It’s just that time of year again when the old financial year goes out and the new one comes in. It is also the time of year when the evenings are dark, we sit hugging our fires and it’s not much fun working outside unless you are lucky with a sunny day. But the darkest nights are now over and we can now look forward to the promise of spring and longer days.
You may wonder what this has to do with real estate… well, a lot actually. This is what has been happening over the past five years here in the rural areas. Yes, we know Perth went off a couple of years ago and so have the coastal towns, however not so in Nannup. The dark days have been long and harsh here in the bush, both for sellers and local real estate agents, but this year has seen some sustained improvement in sales and buyer interest hopefully setting us all toward brighter days.
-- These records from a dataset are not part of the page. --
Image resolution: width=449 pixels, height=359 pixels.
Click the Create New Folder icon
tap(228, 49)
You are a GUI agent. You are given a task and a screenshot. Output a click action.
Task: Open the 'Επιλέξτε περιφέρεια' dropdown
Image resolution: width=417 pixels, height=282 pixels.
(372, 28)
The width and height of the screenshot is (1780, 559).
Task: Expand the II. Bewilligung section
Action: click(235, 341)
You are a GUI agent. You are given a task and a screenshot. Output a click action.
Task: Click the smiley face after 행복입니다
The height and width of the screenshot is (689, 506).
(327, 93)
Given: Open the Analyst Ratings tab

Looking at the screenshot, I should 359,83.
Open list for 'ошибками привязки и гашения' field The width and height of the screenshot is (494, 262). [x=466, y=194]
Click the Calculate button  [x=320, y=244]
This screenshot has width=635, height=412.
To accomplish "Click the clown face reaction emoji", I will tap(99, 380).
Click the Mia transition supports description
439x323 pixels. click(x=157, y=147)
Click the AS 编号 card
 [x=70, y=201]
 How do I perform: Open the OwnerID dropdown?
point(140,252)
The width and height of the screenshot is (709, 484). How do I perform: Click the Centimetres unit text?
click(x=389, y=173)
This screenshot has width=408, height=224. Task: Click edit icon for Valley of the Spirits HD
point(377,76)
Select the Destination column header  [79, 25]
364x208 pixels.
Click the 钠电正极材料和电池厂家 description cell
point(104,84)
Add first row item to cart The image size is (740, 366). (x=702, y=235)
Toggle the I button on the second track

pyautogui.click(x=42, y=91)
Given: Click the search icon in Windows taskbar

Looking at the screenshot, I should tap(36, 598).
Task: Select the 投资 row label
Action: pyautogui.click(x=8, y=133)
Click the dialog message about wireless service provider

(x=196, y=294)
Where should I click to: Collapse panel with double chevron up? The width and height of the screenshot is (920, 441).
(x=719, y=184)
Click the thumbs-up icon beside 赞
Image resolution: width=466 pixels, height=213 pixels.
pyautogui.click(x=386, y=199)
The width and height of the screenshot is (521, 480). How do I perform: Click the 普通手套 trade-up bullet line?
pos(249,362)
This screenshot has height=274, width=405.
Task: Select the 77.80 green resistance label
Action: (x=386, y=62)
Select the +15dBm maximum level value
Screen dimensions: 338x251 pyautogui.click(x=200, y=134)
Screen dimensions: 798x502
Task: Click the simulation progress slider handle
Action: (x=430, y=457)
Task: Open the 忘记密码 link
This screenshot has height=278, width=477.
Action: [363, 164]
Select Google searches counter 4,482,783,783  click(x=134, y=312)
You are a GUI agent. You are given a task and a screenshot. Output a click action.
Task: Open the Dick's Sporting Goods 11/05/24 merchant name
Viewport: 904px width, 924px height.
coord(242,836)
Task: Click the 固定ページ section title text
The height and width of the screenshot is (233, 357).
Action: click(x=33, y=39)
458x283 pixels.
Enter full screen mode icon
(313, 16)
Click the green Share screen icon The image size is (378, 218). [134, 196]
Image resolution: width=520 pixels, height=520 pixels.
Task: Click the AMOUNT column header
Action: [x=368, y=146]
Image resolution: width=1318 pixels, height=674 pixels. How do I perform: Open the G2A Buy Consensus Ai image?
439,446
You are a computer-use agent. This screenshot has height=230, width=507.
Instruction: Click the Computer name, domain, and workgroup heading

As in most areas since the Global Financial Crisis, Nannup has had to take a pretty big hit on prices with many properties now selling at 20% to 30% less then prices achieved during the boom years. However this does not affect sellers who are now coming back into the market to buy another property. Everyone is finally realising that prices are not going up any time soon and they may as well get used to it. This seems to have brought in a stronger, more stable market where buyers do have a lot of choice and properties are available in their price range. No one is in an extreme hurry to buy, but once they find the right property at the right price they are happy to go ahead with the purchase.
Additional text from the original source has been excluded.